Hi,
I’m Elisabeth and I care for my daughter who has ME. I have a question. I’m finding it hard to understand what the doctors are telling me. It’s difficult to put it all together and work out what the actions are for me, particularly which medications to use and when. How do I go about clarifying it? Is this something our GP might help with?
Thank you in advance.
Hi E … welcome to the forum.
I’ll use my own experience here … 1997 … mother returned to me after a stay in hospital recovering from a mild heart attack.
Came back with 9 prescriptions … none of which I recognised … Internet in it’s infancy then , NO forums around.
Eventually , nurse from local gp surgery dropped in … checked on my mother … and then explained to me in fairly simple
English what each medication did … and signs to look out for if side effects were to be detected.

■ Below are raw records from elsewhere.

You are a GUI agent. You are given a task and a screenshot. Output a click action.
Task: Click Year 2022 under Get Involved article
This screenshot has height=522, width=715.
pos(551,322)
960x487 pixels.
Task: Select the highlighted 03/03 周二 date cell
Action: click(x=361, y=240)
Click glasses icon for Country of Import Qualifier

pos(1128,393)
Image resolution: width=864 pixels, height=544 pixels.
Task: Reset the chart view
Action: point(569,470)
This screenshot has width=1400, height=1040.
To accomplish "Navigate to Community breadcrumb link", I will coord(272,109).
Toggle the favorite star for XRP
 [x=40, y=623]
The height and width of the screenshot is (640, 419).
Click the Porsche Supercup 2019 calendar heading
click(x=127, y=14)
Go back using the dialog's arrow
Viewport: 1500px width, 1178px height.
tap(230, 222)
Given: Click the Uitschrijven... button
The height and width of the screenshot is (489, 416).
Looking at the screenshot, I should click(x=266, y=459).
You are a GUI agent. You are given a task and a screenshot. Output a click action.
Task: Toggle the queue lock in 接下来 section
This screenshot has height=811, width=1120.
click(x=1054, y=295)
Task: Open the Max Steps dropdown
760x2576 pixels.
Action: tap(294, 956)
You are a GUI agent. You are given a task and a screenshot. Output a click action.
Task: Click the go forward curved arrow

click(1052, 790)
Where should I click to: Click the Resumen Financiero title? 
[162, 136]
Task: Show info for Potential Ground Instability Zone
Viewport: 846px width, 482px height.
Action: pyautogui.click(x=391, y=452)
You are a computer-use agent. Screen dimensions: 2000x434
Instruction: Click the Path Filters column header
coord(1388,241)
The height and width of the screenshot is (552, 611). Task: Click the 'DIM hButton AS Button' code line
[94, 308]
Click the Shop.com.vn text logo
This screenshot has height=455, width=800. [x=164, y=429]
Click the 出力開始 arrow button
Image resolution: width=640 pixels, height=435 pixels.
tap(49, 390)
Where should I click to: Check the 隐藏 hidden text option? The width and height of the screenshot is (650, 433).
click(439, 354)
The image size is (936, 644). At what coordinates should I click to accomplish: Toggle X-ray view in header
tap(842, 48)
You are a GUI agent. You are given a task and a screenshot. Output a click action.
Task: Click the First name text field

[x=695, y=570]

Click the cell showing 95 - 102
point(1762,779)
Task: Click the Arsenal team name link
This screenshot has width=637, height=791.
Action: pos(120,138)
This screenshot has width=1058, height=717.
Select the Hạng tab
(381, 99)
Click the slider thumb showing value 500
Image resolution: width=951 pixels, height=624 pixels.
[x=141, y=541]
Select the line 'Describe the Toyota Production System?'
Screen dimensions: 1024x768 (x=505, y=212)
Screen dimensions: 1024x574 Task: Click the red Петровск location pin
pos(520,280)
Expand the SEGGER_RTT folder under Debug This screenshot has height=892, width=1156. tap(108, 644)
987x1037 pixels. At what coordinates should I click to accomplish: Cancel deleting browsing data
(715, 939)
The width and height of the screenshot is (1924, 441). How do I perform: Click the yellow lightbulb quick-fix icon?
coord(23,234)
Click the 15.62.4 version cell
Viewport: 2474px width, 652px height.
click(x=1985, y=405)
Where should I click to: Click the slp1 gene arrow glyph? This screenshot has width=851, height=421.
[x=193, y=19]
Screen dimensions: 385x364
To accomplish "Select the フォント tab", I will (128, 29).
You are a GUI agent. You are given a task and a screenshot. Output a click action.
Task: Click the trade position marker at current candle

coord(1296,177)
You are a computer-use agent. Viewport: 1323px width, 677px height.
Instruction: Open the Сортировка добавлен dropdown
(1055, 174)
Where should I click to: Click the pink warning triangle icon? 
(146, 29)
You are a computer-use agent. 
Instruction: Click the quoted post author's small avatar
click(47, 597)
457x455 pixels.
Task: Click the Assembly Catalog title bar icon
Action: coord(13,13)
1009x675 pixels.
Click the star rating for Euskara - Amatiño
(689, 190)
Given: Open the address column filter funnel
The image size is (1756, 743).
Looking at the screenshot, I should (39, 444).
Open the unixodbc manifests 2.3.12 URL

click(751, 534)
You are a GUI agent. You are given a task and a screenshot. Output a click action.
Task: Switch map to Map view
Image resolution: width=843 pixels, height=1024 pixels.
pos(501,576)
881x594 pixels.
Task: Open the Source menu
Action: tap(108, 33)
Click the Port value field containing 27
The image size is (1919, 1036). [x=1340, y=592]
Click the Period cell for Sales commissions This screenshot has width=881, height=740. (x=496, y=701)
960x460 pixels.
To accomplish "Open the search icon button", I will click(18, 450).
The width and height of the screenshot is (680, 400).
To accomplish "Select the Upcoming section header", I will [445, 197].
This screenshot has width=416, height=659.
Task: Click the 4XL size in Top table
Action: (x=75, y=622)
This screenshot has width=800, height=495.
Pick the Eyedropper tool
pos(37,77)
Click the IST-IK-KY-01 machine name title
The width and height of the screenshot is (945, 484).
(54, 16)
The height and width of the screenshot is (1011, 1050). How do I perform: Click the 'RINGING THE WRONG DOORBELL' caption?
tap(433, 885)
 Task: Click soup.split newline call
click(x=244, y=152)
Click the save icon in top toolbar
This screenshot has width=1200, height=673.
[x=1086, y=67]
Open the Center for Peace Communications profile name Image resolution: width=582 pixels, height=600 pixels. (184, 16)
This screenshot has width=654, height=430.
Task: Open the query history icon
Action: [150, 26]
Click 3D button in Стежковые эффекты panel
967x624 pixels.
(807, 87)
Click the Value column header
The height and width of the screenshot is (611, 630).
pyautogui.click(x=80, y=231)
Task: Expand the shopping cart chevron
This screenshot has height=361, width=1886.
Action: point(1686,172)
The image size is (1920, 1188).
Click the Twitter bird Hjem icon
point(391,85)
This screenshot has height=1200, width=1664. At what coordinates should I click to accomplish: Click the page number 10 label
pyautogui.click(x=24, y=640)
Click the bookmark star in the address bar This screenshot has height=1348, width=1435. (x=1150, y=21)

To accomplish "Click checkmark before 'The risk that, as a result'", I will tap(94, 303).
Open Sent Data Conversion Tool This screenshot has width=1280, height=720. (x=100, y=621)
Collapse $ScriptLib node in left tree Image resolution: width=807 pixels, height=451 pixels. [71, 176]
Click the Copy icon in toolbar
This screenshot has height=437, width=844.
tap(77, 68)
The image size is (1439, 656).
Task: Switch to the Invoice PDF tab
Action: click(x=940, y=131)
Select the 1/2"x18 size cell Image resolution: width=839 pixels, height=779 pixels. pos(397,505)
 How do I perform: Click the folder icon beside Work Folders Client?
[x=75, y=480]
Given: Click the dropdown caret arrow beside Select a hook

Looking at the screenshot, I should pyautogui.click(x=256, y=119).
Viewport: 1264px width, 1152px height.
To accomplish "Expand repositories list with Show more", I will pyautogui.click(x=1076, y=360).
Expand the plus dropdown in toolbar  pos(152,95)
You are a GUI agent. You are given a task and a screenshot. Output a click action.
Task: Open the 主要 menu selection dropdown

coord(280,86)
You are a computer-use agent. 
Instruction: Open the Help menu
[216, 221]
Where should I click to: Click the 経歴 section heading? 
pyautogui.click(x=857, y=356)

I did ask the question … " Hang on a mo ! Am I now an unqualified nurse / doctor ? "
" You are now your mother’s carer , it’s your job to know ! "
( The first time I learnt that I now was a " Carer " … ! The word PRESSGANGED springs to mind ? )
Things MIGHT be different some 22 years on … but , to what degree ???
How to be a carer ?
Nothing like stumbling from one crisis to another … one soon learns what few things work and the many that don’t !
Family carers … SWISS army knives … time for that " Definition " to be updated elsewhere on this site ???
Thank you Chris - sounds like you were dropped in at the deep end. Fortunately the GP rang me yesterday and gave me a kind of recipe for what to do when, so I feel more in control now. I remember pre internet days - had to hang on to every scrap of information, if you lost a bit of paper there was no guarantee you could get the info again!
Your welcome.
Deep end ?
More like the Mariana Trench at times !
Compared with many other readers … merely the shallows ?
If only the Royal Navy’s press gang had been only half as efficient as our one in times gone bye ???